**Data section:**
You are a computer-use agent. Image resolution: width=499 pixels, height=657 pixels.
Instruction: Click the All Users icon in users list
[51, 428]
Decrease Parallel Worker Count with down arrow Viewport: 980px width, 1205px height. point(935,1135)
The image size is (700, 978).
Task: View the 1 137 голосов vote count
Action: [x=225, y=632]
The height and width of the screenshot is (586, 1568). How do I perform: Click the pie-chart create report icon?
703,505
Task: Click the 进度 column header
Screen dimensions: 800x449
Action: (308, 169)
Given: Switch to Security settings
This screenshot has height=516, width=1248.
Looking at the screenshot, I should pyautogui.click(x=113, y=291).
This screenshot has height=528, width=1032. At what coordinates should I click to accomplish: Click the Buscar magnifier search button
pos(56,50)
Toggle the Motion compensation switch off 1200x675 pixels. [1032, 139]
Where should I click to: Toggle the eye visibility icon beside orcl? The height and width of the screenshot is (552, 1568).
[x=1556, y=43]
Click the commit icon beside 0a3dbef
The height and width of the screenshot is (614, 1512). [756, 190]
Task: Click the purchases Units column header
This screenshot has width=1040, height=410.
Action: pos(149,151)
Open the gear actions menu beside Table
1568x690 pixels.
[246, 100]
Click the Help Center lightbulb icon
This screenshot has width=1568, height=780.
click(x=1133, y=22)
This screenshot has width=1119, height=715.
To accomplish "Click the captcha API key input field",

**About this exercise:** Retype all the data exactly, line for line.

**Task output:**
You are a computer-use agent. Image resolution: width=499 pixels, height=657 pixels.
Instruction: Click the All Users icon in users list
[51, 428]
Decrease Parallel Worker Count with down arrow Viewport: 980px width, 1205px height. point(935,1135)
The image size is (700, 978).
Task: View the 1 137 голосов vote count
Action: [x=225, y=632]
The height and width of the screenshot is (586, 1568). How do I perform: Click the pie-chart create report icon?
703,505
Task: Click the 进度 column header
Screen dimensions: 800x449
Action: (308, 169)
Given: Switch to Security settings
This screenshot has height=516, width=1248.
Looking at the screenshot, I should pyautogui.click(x=113, y=291).
This screenshot has height=528, width=1032. At what coordinates should I click to accomplish: Click the Buscar magnifier search button
pos(56,50)
Toggle the Motion compensation switch off 1200x675 pixels. [1032, 139]
Where should I click to: Toggle the eye visibility icon beside orcl? The height and width of the screenshot is (552, 1568).
[x=1556, y=43]
Click the commit icon beside 0a3dbef
The height and width of the screenshot is (614, 1512). [756, 190]
Task: Click the purchases Units column header
This screenshot has width=1040, height=410.
Action: pos(149,151)
Open the gear actions menu beside Table
1568x690 pixels.
[246, 100]
Click the Help Center lightbulb icon
This screenshot has width=1568, height=780.
click(x=1133, y=22)
This screenshot has width=1119, height=715.
To accomplish "Click the captcha API key input field",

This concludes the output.